═══ Records shown ═══
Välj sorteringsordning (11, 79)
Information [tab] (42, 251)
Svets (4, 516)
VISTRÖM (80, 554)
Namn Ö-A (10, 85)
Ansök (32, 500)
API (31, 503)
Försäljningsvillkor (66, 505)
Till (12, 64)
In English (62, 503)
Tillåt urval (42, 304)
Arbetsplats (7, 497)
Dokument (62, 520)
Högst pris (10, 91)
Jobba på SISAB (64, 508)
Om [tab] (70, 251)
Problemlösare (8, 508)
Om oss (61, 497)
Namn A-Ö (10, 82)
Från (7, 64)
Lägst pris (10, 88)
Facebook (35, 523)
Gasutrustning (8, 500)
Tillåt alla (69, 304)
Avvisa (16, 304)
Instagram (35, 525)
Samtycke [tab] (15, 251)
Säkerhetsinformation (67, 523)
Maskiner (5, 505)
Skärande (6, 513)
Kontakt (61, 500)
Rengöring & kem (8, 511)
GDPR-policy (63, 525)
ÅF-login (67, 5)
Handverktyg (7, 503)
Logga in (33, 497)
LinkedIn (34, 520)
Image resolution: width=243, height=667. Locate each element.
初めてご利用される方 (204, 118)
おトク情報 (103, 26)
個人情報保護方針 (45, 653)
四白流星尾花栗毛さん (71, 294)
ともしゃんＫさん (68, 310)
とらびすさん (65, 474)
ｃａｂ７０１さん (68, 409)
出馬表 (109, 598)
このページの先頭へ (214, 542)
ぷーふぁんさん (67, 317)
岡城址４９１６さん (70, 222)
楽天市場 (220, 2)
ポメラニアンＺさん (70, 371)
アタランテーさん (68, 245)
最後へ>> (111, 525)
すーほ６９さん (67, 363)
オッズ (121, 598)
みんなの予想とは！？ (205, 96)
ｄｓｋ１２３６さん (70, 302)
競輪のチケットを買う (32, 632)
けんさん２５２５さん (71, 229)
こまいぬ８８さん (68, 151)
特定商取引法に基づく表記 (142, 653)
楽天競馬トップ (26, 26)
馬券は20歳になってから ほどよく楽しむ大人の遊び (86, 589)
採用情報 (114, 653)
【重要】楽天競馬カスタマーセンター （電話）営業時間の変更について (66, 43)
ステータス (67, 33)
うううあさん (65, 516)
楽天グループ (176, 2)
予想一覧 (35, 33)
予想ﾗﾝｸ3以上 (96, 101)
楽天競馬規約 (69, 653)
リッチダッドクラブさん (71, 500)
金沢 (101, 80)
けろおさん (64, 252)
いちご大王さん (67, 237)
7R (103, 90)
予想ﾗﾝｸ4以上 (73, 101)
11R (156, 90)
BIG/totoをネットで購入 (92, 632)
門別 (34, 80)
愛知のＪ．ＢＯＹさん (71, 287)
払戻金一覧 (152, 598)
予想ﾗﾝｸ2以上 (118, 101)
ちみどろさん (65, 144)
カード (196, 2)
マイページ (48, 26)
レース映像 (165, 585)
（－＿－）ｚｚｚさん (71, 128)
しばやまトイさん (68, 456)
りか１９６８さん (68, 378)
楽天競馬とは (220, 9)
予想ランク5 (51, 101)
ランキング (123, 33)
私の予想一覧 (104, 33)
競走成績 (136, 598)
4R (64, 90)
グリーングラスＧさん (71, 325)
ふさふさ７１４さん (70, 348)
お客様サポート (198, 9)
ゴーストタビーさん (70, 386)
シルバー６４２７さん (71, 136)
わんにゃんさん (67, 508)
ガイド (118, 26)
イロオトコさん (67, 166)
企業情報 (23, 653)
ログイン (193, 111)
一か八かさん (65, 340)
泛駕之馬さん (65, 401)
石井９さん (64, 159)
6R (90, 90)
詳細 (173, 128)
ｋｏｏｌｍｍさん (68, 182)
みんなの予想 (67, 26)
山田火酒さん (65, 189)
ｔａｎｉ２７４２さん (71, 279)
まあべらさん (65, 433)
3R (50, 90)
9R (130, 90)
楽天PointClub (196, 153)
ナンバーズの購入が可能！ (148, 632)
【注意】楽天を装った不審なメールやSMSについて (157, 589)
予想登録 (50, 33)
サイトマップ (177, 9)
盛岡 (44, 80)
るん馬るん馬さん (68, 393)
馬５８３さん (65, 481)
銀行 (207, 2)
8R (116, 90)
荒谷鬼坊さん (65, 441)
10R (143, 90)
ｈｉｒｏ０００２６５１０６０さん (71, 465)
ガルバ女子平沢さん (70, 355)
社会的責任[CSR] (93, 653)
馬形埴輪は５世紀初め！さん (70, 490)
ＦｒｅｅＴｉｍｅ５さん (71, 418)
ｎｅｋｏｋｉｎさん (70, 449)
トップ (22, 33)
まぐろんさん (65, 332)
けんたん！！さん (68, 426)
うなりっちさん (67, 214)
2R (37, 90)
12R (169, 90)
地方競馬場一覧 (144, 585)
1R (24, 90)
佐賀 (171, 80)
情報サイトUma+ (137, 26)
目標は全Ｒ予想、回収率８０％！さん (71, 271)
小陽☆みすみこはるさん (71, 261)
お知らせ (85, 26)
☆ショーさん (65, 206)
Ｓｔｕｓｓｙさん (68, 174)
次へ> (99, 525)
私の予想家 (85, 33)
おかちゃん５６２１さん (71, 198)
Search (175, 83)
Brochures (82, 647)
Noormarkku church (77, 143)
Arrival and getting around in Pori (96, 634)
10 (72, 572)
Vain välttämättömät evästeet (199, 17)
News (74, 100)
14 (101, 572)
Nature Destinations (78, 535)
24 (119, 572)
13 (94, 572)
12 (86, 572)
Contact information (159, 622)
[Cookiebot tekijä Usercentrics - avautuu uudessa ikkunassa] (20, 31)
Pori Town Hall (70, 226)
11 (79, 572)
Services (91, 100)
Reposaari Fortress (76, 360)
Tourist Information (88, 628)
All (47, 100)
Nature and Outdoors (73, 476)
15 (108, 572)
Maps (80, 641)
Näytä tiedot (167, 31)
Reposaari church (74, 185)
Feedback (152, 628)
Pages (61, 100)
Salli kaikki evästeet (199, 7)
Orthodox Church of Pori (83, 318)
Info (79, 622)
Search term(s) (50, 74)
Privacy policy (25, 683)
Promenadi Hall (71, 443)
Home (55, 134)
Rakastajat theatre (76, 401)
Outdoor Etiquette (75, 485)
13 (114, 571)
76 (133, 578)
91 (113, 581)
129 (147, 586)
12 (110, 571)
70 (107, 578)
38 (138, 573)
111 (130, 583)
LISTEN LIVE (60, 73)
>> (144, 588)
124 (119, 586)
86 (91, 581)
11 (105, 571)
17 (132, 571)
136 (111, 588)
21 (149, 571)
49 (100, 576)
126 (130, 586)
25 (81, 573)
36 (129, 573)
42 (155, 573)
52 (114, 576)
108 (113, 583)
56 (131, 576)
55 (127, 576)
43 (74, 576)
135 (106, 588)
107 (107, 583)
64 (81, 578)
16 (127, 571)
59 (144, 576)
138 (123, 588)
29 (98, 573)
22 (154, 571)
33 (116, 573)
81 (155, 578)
═══
**What the task asks:**
Report every line of the listing above that contains the string "Reposaari", copying each line in full. Treat case as significant, so count only matches with the same capitalization.

**Exercise result:**
Reposaari Fortress (76, 360)
Reposaari church (74, 185)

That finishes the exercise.